**What the task asks**
Update the items below by replacing each occurrence of "computer-use agent" with "desktop assistant", leaving everything else unchanged.

───── Data in this exercise ─────

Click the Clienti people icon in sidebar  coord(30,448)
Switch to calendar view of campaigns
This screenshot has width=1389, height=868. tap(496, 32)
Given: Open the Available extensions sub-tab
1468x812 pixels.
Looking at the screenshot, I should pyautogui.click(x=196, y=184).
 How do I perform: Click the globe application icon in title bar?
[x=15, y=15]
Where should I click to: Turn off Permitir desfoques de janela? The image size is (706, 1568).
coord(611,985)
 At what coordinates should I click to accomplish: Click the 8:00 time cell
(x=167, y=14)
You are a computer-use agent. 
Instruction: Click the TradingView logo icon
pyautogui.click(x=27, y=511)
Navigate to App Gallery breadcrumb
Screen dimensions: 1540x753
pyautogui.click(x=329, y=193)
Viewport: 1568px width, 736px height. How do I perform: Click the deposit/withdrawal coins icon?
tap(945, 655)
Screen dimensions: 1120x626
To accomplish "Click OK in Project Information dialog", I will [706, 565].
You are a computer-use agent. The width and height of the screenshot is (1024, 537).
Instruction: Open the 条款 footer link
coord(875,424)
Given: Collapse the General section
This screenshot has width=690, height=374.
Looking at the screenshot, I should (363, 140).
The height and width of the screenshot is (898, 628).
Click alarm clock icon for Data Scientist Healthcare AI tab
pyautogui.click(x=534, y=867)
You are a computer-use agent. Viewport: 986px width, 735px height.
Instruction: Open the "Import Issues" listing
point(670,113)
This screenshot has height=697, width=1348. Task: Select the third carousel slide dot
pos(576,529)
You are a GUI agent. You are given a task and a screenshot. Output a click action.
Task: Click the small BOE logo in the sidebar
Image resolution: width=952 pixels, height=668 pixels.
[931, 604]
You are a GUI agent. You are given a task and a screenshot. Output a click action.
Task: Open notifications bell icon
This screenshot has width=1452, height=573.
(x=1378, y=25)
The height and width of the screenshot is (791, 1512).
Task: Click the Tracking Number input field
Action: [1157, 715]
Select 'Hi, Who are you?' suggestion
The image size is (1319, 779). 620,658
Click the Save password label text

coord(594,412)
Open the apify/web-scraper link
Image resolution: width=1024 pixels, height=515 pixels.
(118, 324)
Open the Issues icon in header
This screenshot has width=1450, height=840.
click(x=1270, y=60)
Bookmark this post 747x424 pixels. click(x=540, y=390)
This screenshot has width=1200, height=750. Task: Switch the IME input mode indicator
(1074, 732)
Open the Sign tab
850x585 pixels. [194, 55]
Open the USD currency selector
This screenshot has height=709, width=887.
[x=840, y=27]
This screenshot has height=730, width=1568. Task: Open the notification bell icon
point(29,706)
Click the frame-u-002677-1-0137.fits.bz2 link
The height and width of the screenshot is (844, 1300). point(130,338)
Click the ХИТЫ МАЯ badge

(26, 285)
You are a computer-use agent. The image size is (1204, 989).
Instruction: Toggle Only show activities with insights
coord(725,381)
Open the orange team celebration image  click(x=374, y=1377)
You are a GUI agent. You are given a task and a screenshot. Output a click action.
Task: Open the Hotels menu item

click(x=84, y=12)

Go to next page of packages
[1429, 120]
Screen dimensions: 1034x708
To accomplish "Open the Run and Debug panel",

─────

**Result of the task**
Click the Clienti people icon in sidebar  coord(30,448)
Switch to calendar view of campaigns
This screenshot has width=1389, height=868. tap(496, 32)
Given: Open the Available extensions sub-tab
1468x812 pixels.
Looking at the screenshot, I should pyautogui.click(x=196, y=184).
 How do I perform: Click the globe application icon in title bar?
[x=15, y=15]
Where should I click to: Turn off Permitir desfoques de janela? The image size is (706, 1568).
coord(611,985)
 At what coordinates should I click to accomplish: Click the 8:00 time cell
(x=167, y=14)
You are a desktop assistant. 
Instruction: Click the TradingView logo icon
pyautogui.click(x=27, y=511)
Navigate to App Gallery breadcrumb
Screen dimensions: 1540x753
pyautogui.click(x=329, y=193)
Viewport: 1568px width, 736px height. How do I perform: Click the deposit/withdrawal coins icon?
tap(945, 655)
Screen dimensions: 1120x626
To accomplish "Click OK in Project Information dialog", I will [706, 565].
You are a desktop assistant. The width and height of the screenshot is (1024, 537).
Instruction: Open the 条款 footer link
coord(875,424)
Given: Collapse the General section
This screenshot has width=690, height=374.
Looking at the screenshot, I should (363, 140).
The height and width of the screenshot is (898, 628).
Click alarm clock icon for Data Scientist Healthcare AI tab
pyautogui.click(x=534, y=867)
You are a desktop assistant. Viewport: 986px width, 735px height.
Instruction: Open the "Import Issues" listing
point(670,113)
This screenshot has height=697, width=1348. Task: Select the third carousel slide dot
pos(576,529)
You are a GUI agent. You are given a task and a screenshot. Output a click action.
Task: Click the small BOE logo in the sidebar
Image resolution: width=952 pixels, height=668 pixels.
[931, 604]
You are a GUI agent. You are given a task and a screenshot. Output a click action.
Task: Open notifications bell icon
This screenshot has width=1452, height=573.
(x=1378, y=25)
The height and width of the screenshot is (791, 1512).
Task: Click the Tracking Number input field
Action: [1157, 715]
Select 'Hi, Who are you?' suggestion
The image size is (1319, 779). 620,658
Click the Save password label text

coord(594,412)
Open the apify/web-scraper link
Image resolution: width=1024 pixels, height=515 pixels.
(118, 324)
Open the Issues icon in header
This screenshot has width=1450, height=840.
click(x=1270, y=60)
Bookmark this post 747x424 pixels. click(x=540, y=390)
This screenshot has width=1200, height=750. Task: Switch the IME input mode indicator
(1074, 732)
Open the Sign tab
850x585 pixels. [194, 55]
Open the USD currency selector
This screenshot has height=709, width=887.
[x=840, y=27]
This screenshot has height=730, width=1568. Task: Open the notification bell icon
point(29,706)
Click the frame-u-002677-1-0137.fits.bz2 link
The height and width of the screenshot is (844, 1300). point(130,338)
Click the ХИТЫ МАЯ badge

(26, 285)
You are a desktop assistant. The image size is (1204, 989).
Instruction: Toggle Only show activities with insights
coord(725,381)
Open the orange team celebration image  click(x=374, y=1377)
You are a GUI agent. You are given a task and a screenshot. Output a click action.
Task: Open the Hotels menu item

click(x=84, y=12)

Go to next page of packages
[1429, 120]
Screen dimensions: 1034x708
To accomplish "Open the Run and Debug panel",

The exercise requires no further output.